Parte integrante del Sistema Museale della Comunità Montana della Valchiavenna, il Museo racconta dettagliatamente la vicenda attraverso stampe d'epoca, foto e pannelli: particolarmente impressionante quello che mostra il paese (in tutti i suoi dettagli) prima e dopo, quando al suo posto si formò persino un piccolo lago. Non mancano poi numerosi reperti, tra cui la campana della chiesa di Santa Maria, resti di spade, un medaglione in oro, monete di Venezia e Milano (con impresso Galeazzo Maria Sforza), 53 canne in pietra ollàre che formavano l'acquedotto, catenacci, lumi ad olio, pinze per pallini da schioppo, utensili che si trovavano in cucina quando tutto finì. Oggetti storicamente preziosissimi, anche se quello che rimane più impresso è lo scheletro ricomposto di una persona, con le mani in avanti per proteggersi dalla frana, rinvenuto nel 1966. Guardandolo, intuiamo la sua umanità, la sua vita che finisce in un momento. La sua paura di morire, che poi è anche la nostra.

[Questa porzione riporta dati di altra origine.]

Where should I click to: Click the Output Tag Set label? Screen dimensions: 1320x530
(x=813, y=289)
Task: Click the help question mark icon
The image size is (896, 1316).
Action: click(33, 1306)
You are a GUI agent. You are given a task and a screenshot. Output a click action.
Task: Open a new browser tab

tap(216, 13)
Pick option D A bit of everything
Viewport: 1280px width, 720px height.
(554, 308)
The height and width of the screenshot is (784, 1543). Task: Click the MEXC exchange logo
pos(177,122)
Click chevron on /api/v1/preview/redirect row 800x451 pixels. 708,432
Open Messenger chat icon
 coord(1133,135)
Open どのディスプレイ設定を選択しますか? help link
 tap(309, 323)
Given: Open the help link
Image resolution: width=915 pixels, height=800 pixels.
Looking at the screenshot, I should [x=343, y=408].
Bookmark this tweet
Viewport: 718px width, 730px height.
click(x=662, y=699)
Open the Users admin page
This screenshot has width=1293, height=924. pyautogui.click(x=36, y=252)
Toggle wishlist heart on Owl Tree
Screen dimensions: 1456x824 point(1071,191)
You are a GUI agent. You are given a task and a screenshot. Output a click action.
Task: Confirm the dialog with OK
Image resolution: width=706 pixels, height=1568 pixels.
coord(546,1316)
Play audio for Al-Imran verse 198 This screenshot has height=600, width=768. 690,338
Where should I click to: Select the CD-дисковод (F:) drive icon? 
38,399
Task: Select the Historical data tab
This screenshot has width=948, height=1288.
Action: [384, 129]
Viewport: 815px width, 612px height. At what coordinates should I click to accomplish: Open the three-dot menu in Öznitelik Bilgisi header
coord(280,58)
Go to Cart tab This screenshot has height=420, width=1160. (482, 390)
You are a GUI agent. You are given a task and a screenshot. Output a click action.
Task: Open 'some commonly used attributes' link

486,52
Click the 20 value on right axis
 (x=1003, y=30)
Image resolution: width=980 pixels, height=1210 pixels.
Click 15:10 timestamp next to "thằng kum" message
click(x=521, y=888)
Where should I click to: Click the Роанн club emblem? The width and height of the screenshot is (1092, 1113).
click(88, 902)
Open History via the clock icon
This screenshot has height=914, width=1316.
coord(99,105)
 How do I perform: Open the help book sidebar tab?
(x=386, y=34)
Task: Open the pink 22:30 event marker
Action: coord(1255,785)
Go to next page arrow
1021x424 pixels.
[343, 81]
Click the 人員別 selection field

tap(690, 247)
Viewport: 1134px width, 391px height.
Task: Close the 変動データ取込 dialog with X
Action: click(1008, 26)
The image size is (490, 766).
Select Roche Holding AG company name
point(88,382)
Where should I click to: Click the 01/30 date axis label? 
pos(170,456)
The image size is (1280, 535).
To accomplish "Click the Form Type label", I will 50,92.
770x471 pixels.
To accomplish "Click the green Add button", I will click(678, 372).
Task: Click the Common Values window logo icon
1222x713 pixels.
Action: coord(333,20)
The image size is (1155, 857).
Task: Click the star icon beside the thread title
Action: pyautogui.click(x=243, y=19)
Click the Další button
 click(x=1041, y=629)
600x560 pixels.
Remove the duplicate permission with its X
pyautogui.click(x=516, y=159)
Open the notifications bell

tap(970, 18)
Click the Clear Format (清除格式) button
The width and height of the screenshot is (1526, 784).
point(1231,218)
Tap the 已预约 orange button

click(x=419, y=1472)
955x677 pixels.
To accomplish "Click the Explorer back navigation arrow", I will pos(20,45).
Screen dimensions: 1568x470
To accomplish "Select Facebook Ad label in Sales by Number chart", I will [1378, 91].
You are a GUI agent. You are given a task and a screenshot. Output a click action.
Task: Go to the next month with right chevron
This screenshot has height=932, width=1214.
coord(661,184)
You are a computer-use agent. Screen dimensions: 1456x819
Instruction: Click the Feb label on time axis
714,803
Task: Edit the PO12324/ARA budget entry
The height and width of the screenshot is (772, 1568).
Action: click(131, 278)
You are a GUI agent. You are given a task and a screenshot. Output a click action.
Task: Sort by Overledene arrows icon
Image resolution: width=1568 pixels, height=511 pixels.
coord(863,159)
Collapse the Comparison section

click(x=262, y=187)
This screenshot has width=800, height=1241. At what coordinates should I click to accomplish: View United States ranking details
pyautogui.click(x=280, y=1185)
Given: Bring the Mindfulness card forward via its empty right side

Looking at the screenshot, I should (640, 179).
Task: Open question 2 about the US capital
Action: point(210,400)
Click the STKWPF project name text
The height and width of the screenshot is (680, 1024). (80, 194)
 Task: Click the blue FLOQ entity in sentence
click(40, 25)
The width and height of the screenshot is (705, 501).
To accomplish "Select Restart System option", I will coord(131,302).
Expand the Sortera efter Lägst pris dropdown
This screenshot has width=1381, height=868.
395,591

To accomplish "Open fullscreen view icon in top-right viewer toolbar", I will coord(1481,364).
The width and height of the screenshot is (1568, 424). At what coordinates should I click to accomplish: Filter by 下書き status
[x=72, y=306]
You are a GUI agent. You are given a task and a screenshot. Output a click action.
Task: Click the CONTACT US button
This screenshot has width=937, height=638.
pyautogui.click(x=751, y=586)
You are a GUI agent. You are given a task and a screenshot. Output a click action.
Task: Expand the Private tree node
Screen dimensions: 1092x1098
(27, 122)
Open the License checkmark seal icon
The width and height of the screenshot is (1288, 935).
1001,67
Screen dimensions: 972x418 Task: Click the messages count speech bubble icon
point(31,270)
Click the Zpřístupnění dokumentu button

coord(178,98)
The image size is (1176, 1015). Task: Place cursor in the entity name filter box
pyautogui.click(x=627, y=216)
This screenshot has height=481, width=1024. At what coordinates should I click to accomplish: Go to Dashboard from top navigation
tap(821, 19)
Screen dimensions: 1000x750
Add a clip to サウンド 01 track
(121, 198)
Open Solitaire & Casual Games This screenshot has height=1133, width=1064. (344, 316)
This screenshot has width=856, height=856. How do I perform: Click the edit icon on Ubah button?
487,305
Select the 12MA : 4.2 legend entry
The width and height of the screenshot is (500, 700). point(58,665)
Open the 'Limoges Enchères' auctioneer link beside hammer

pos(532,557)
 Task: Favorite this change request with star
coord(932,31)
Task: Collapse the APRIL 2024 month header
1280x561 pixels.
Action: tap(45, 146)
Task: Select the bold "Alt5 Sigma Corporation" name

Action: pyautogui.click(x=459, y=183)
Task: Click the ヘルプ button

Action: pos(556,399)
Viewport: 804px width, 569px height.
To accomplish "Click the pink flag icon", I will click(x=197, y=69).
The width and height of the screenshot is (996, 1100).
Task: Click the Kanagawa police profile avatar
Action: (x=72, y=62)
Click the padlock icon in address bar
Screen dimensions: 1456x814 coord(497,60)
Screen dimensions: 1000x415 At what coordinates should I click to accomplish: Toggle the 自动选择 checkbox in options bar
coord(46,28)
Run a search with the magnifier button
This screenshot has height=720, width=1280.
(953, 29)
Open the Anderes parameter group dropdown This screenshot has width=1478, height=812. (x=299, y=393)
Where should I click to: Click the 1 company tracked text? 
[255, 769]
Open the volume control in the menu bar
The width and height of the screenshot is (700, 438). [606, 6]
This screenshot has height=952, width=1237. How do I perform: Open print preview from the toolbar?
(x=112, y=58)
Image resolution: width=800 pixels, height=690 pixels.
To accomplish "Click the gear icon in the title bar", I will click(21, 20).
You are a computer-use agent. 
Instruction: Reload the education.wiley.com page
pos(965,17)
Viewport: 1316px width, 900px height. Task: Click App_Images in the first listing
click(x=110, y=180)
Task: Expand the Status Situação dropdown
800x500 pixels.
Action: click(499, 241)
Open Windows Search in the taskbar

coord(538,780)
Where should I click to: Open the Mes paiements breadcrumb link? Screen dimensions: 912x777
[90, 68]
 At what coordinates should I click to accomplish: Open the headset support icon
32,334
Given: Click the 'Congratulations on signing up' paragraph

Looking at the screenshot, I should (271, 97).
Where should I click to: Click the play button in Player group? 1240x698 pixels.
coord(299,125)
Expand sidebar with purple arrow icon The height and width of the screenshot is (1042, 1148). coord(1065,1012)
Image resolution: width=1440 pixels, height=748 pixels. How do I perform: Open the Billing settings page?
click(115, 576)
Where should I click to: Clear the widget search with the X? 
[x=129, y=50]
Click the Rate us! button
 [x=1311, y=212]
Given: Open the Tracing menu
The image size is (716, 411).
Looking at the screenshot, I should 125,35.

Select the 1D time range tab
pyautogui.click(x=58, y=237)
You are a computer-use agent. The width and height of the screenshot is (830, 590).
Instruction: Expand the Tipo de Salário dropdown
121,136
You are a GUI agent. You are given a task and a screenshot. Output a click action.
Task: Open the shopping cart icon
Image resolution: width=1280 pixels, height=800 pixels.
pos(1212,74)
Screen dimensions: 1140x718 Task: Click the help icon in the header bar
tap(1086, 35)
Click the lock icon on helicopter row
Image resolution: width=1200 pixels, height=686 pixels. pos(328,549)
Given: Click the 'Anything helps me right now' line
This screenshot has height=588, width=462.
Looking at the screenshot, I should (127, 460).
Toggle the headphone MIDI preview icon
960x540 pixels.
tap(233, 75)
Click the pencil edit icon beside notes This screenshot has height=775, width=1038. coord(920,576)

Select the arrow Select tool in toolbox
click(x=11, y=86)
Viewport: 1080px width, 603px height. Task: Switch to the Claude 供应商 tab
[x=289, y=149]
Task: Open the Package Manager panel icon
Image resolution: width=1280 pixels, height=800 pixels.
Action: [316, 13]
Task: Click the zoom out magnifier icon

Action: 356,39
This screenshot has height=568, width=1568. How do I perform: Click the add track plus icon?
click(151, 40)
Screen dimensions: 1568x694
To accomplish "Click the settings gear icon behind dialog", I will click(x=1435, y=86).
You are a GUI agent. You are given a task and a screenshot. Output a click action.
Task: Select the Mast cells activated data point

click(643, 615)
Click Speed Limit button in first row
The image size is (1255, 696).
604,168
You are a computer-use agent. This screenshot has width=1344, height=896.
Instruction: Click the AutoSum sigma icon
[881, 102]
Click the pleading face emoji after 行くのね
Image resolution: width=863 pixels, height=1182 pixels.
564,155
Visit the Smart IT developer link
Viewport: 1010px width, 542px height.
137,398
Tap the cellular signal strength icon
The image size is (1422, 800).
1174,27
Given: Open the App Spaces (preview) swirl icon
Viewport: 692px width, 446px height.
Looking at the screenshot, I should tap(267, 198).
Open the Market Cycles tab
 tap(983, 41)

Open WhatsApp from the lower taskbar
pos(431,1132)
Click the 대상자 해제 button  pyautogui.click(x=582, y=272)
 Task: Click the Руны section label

L'area archeologica di Belfort è il secondo luogo che si deve assolutamente visitare perché vi si trovano dei resti di un importante palazzo commerciale che venne preservato dalla frana: ultimo edificio verso la Svizzera, da esso si poteva vedere tutta la valle fino a Chiavenna. Anche in questo caso dei pannelli esplicativi ci facilitano la conoscenza di un sito che, con le sue rovine immerse nella vegetazione, emette una particolare suggestione. Inevitabile pensare che da qui, quando accadde il disastro, qualcuno assistette a quel terribile spettacolo.